The World Savings and Retail Banking Institute is an international banking association. It currently gathers 100 members in 80 countries throughout the world, comprising approximately 6760 savings and retail banks. At the start of 2018, total assets of WSBI members amounted to USD14,000 billion.

WSBI was founded 1924 at the occasion of the First International Thrift Congress in Milan. Until the Second World War the headquarters of the International Savings Banks Institute remained in Milan. But since Milan had suffered from heavy bombings the Institute moved to Amsterdam in 1948.

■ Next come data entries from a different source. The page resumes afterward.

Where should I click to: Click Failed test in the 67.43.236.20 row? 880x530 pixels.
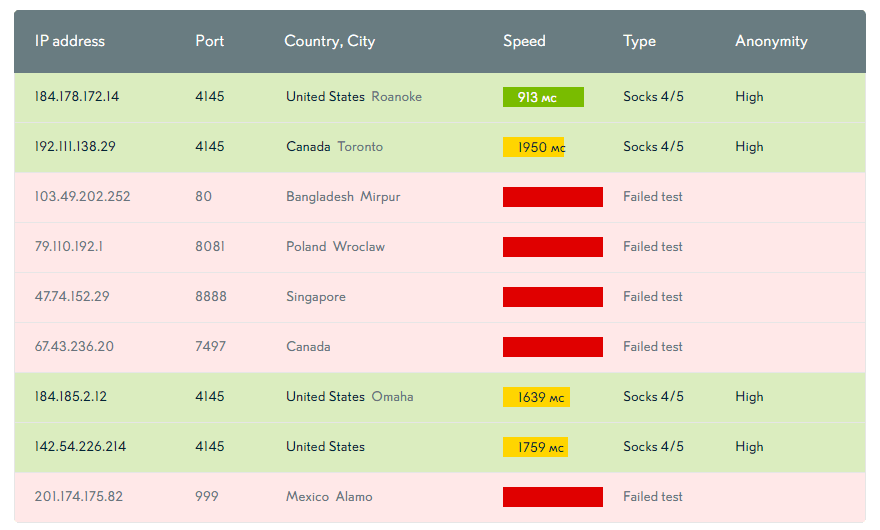tap(653, 346)
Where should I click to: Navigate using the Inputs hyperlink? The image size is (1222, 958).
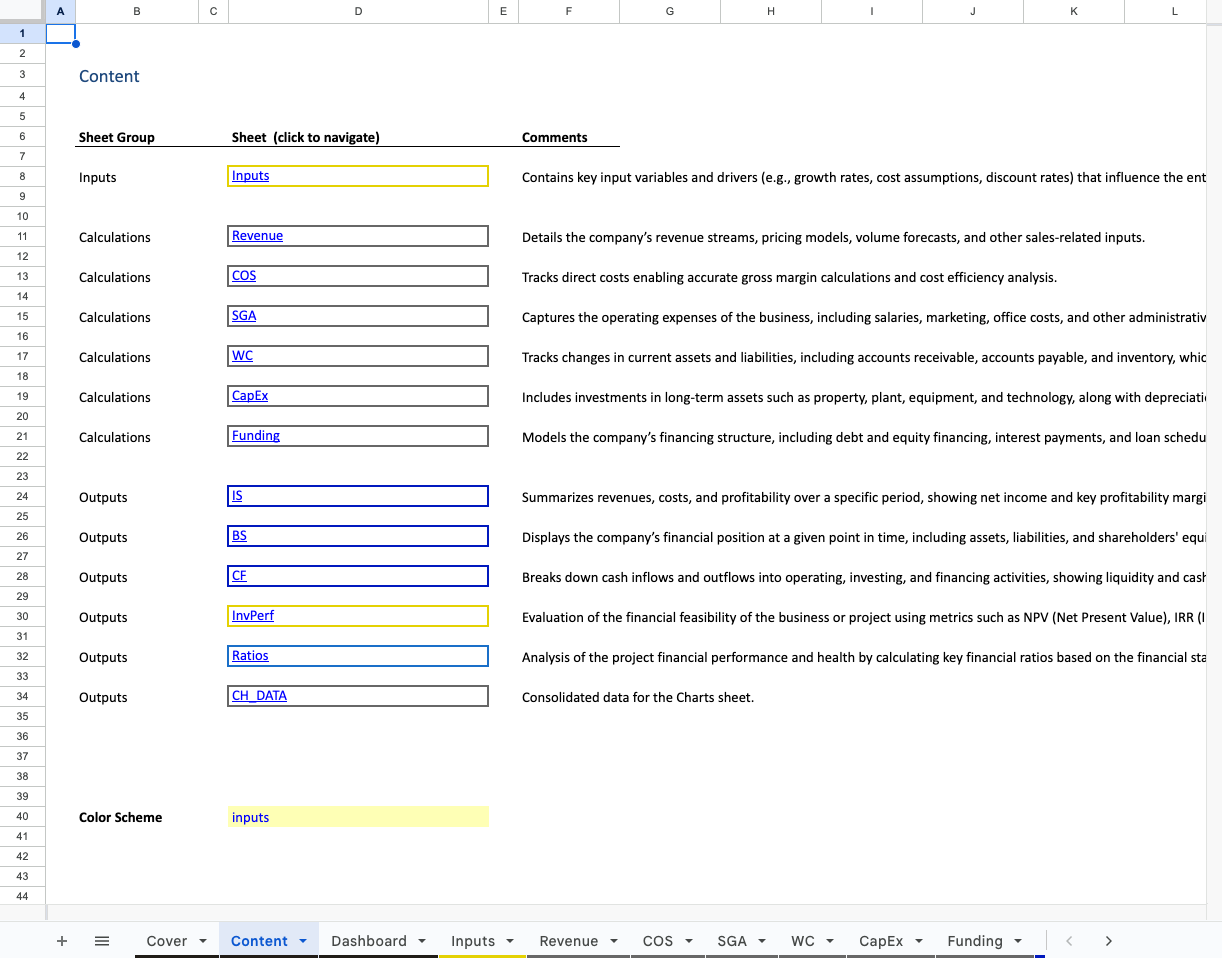pyautogui.click(x=249, y=175)
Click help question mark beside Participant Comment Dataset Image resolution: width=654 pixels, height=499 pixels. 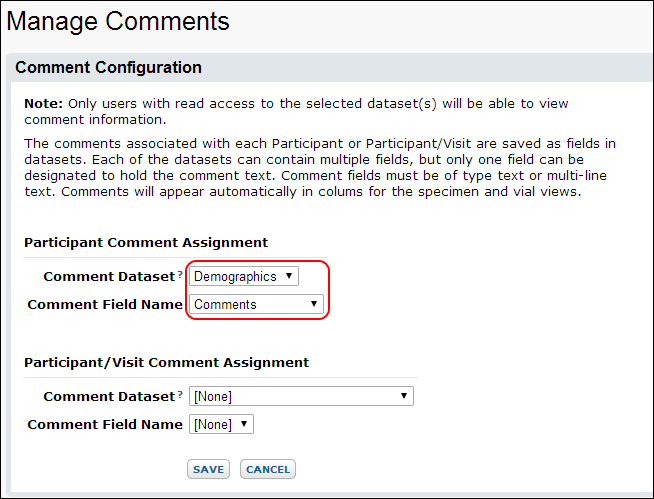180,274
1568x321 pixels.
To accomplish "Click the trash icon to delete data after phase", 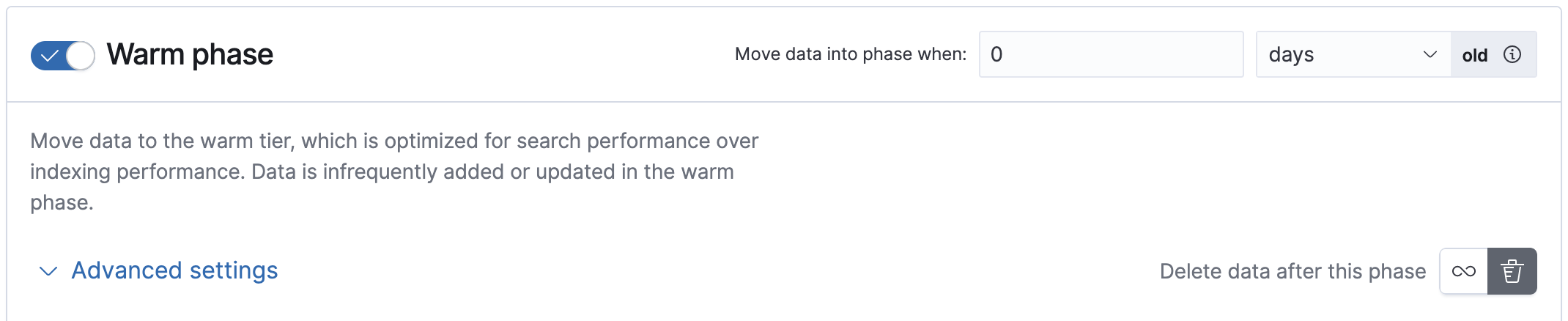I will 1512,271.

In 1963, WSBI's sister organization, the 'Savings Banks Group of the European Economic Community' was created to represent European Savings Banks from the merging European markets. This institution was renamed European Savings Banks Group in 1988 and was renamed to European Savings and Retail Banking Group in 2013

The International Savings Banks Institute was again relocated in 1969, this time to Geneva where it remained until 1994 when it was dissolved. In its place, a newly created World Savings Banks Institute (WSBI) was established in Brussels on 9 June 1994. Since then they have changed their name to the World Savings and Retail Banking Institute and European Savings and Retail Banking Group (WSBI-ESBG), and continue to operate under a common secretariat located in Brussels.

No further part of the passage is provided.